Но Эва была не хрупкого десятка. Жизнь воровки обязывала. И девушка всегда знала, чего от нее хочет любой мужчина. Всегда.

Но не в этот раз.

Когда, после третьего побега, Ринслер прижал ее к стене, она действительно думала, что изнасилования не избежать. Понятное дело, что все входящие сюда мужики были сильнее, но до того момента ей всегда удавалось спроваживать их. В этом коридоре было достаточно „лапочек“, которых не нужно было усмирять. А в том тоннеле не было никого, на кого можно было бы отвлечься. И Эва смирились. А он? Чертов мужик. Проучить ее, видите ли, решил.

Второй раз она уже нарвалась сама. Осознано или нет, но, так или иначе, это произошло. И видят Берегини, лучше бы Эве тогда было больно! Ненавидеть за это Ринслера было бы очень просто… а теперь все запуталось слишком сильно.

Девушка вздохнула.

В комнате „лапочек“ сегодня было темно. Горела одна лишь свеча и все три девушки уже мирно посапывали на своих кроватях. Услышав шаги вернувшейся беглянки, Гера подняла голову и тихо сказала:

— Задуй свечу.

Эва кивнула. Сегодня были Бои, все воины вымотались. Это была одна из тех удивительных ночей, когда в комнате „лапочек“ было темно и тихо.

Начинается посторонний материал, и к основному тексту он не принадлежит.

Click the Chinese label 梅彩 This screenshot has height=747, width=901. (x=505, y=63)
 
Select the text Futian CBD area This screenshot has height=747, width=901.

Эва задула свечу и подошла к своей кровати, одернув чуть прозрачную занавеску. С тяжелым вздохом легла на кровать и почти сразу же шарахнулась в сторону, услышав рядом с собой насмешливое:

— Привет.

Кровать была слишком узкой для двоих, и после своего великого маневра Эва грохнулась на пол.

— Ой, ты что, упала? — нарочито удивленно спросил Ринслер, перекатываясь поближе к краю, чтобы посмотреть на лежащую девчонку.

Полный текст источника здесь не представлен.